Per illustrare in maniera semplice l’importanza della farina per la digeribilità di una pizza è necessaria una piccola premessa tecnica: ogni singola farina ha una sua forza e, una volta a contatto con l’acqua, sviluppa una precisa attività enzimatica che influenza il suo comportamento nell’impasto durante le fasi di lievitazione.
Elementi costituenti fondamentali della farina sono amidi e proteine: gli amidi sono carboidrati costituiti da catene di zuccheri, mentre le proteine sono formate da catene di aminoacidi. Come già spiegato, gli enzimi iniziano la loro attività quando la farina viene a contatto con l’acqua: a questo punto l’amido è attaccato da enzimi (chiamati alfa e beta amilasi) che aggrediscono letteralmente i suoi granuli producendo zuccheri semplici; questi zuccheri successivamente serviranno anche da nutrimento per i lieviti.
Le proteine invece, grazie agli enzimi proteasi, subiscono una riduzione in aminoacidi più semplici: le reazioni enzimatiche che riguardano amidi e proteine si sviluppano in tempistiche che possono variare in base alla tipologia di farina, all’idratazione dell’impasto e alla sua temperatura. L’utilizzo di farine con forza errata contribuisce quindi alla scarsa digeribilità.

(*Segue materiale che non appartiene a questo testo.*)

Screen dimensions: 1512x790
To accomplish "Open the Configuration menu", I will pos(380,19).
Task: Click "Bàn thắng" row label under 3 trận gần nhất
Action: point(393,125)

altro fattore fondamentale (oltre alla selezione accurata di farine) per avere un impasto altamente digeribile, è la quantità di lievito che un pizzaiolo utilizza per far maturare il suo prodotto. Si possono scegliere farine accurate, usare farine, come nel nostro caso di SOIA, INTEGRALI, di GRANO DURO, ma se non si usano le giuste dosi di lievito, il nostro impasto non sarà mai digeribile. Tanti pizzaioli non professionisti pensano che per avere una maggiore maturazione bisogna mettere più lievito al nostro impasto, no, non è così. Usando poco lievito, veramente percentuali irrisorie, ed allungando la nostra lievitazione possiamo raggiungere gli stessi risultati, in termini di alveolatura ed avere un prodotto cento volte più digeribilie.
Tanti parlano di lievito, di farine, di cotture, ma si scordano un ingrediente fondamentale e assolutamente determinante, che è l’acqua. Usare tantissima acqua nel nostro impasto ci permette di avere un alveolatura ed una idratazione che non possiamo trovare in nessun impasto, anche se a lunga lievitazione.
L’acqua, poi, va a formare il 50% dell’impasto, e cosa c’è di più digeribile dell’acqua? La risposta ci sembra ovvia.